▶ **What to do**
Only the lines from the one containing "Image resolution: width=900" to the end of the records belong in the answer; repeat them exactly and drop the pictures.

▶ **Available data**
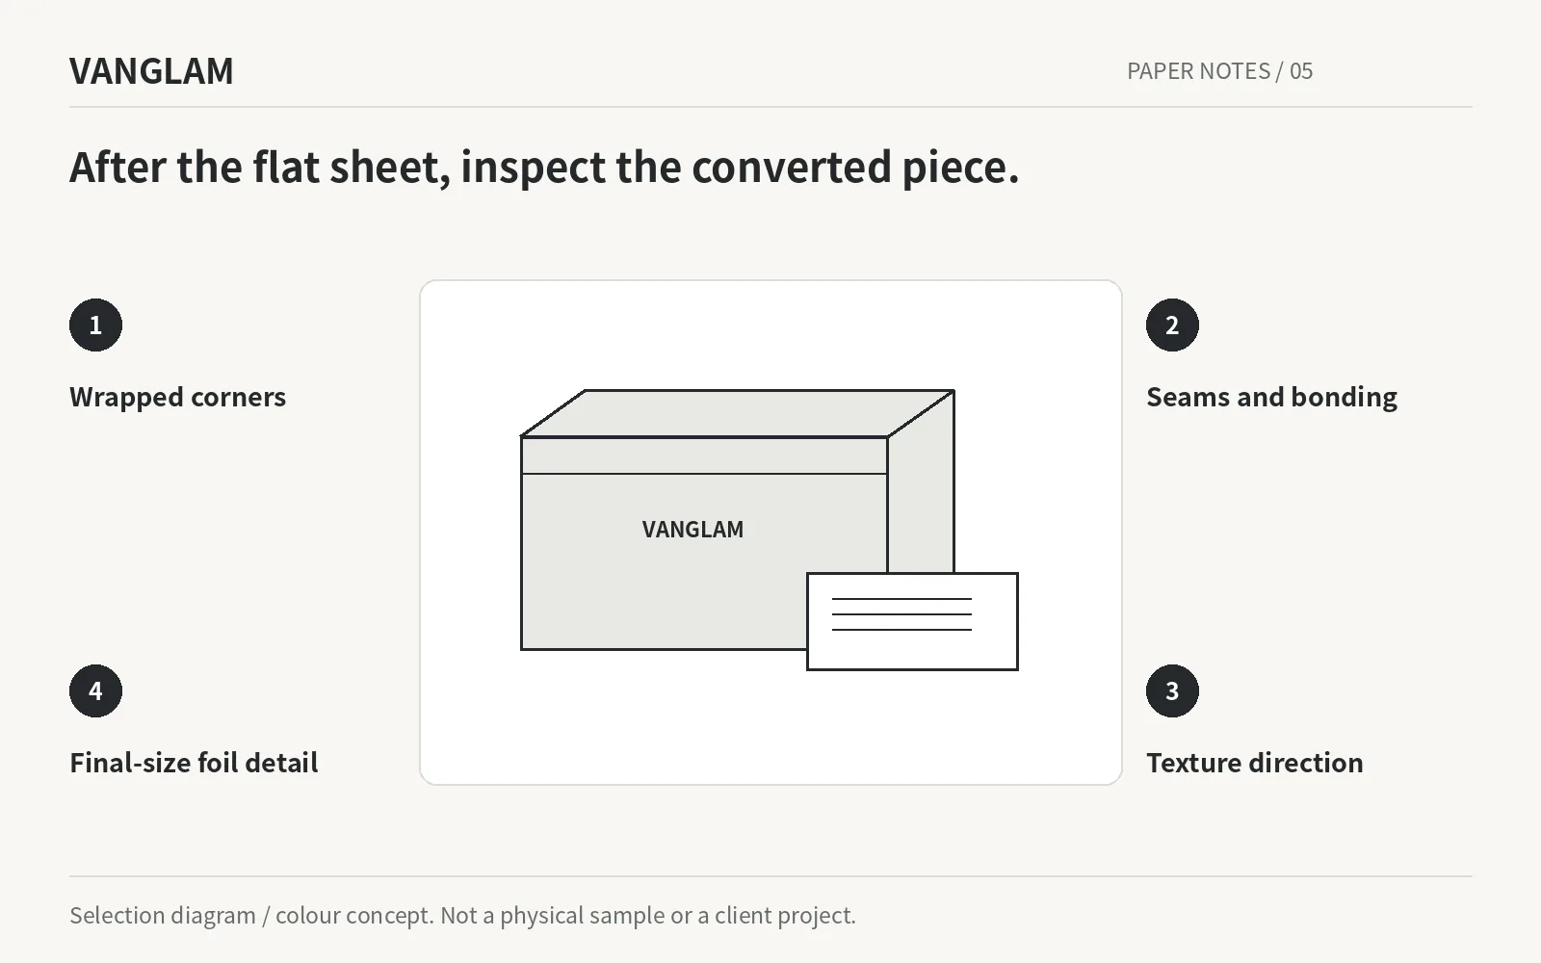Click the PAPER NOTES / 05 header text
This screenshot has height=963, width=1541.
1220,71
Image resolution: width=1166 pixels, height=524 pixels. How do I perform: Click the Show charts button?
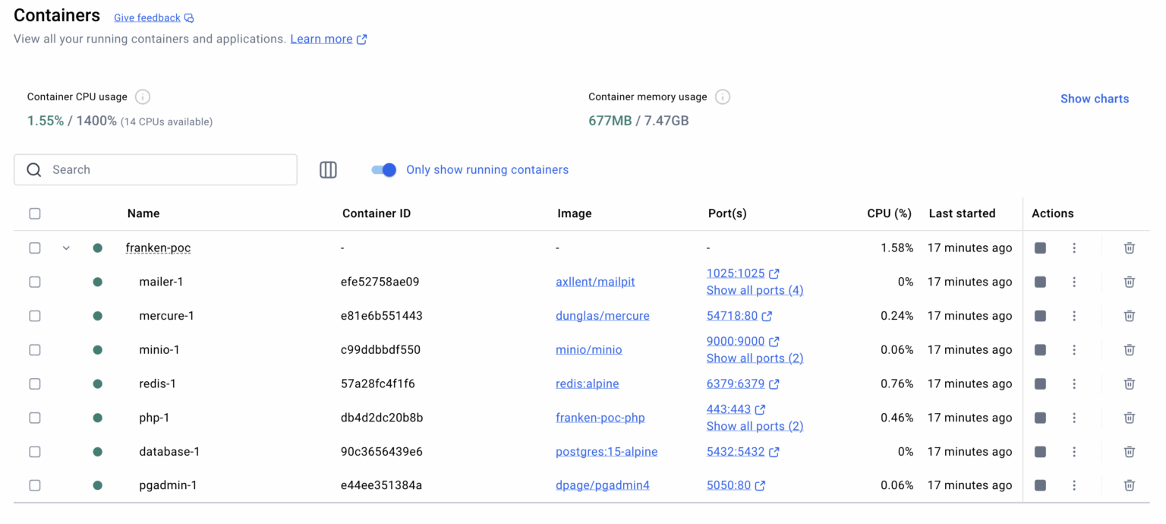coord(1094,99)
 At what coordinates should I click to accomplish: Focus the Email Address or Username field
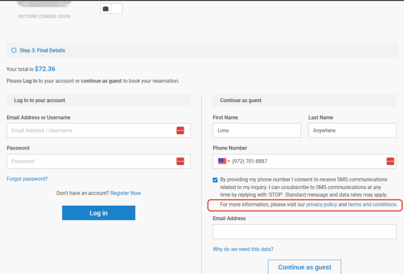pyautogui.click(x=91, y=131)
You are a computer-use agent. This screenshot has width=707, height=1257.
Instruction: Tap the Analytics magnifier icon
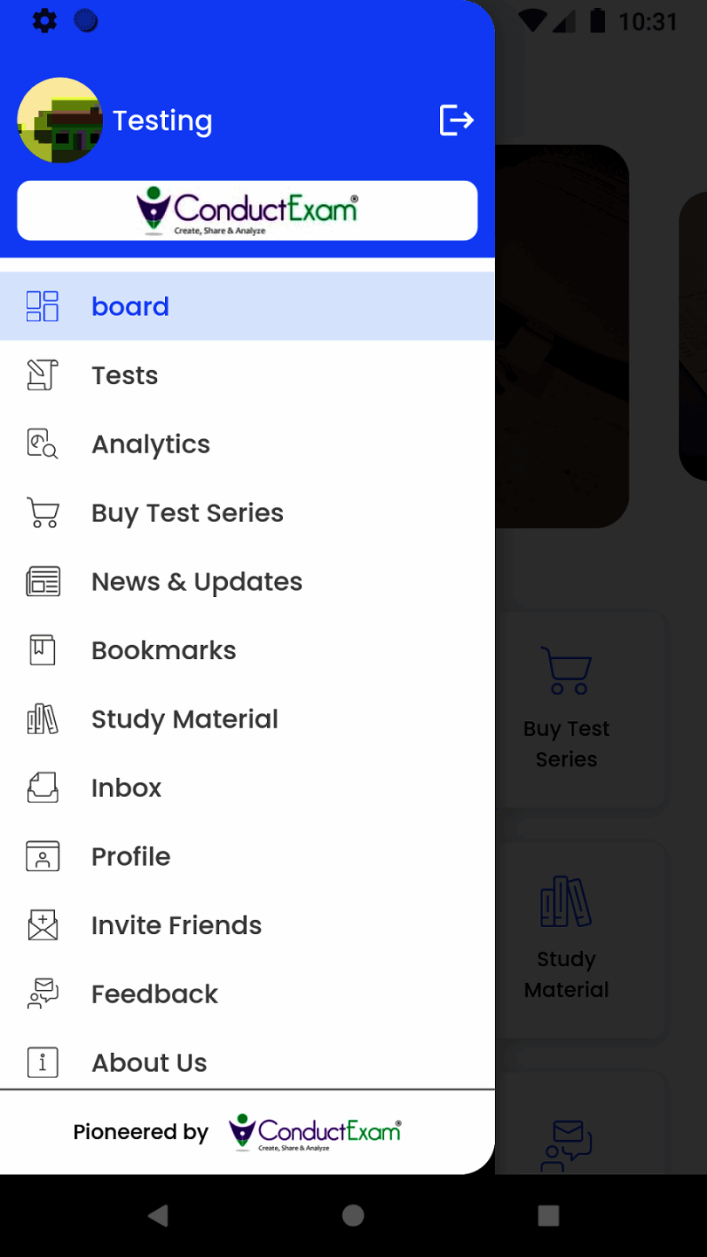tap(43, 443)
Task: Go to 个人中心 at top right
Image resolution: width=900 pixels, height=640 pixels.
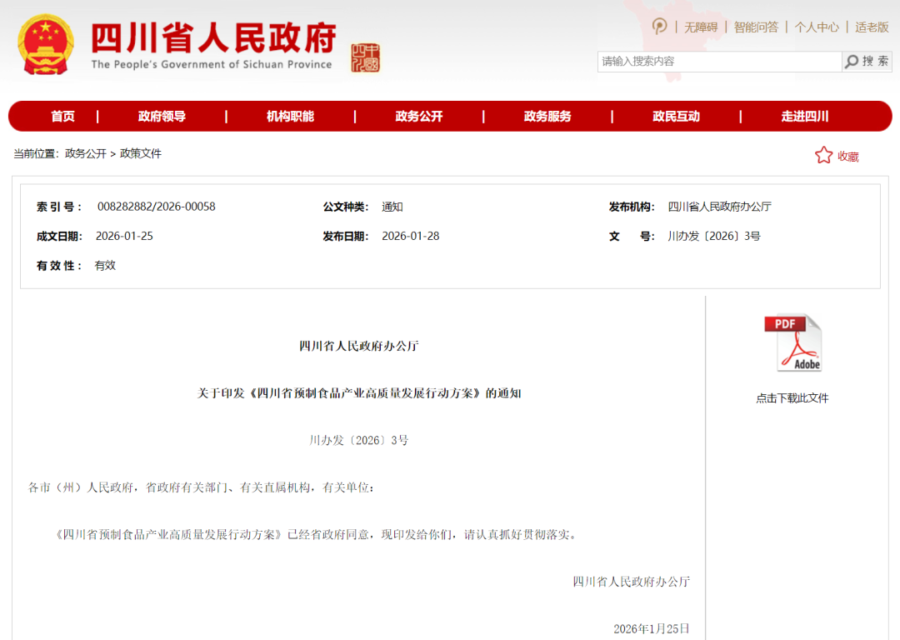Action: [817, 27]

▶ **Your solution**
Image resolution: width=900 pixels, height=640 pixels.
Action: [817, 27]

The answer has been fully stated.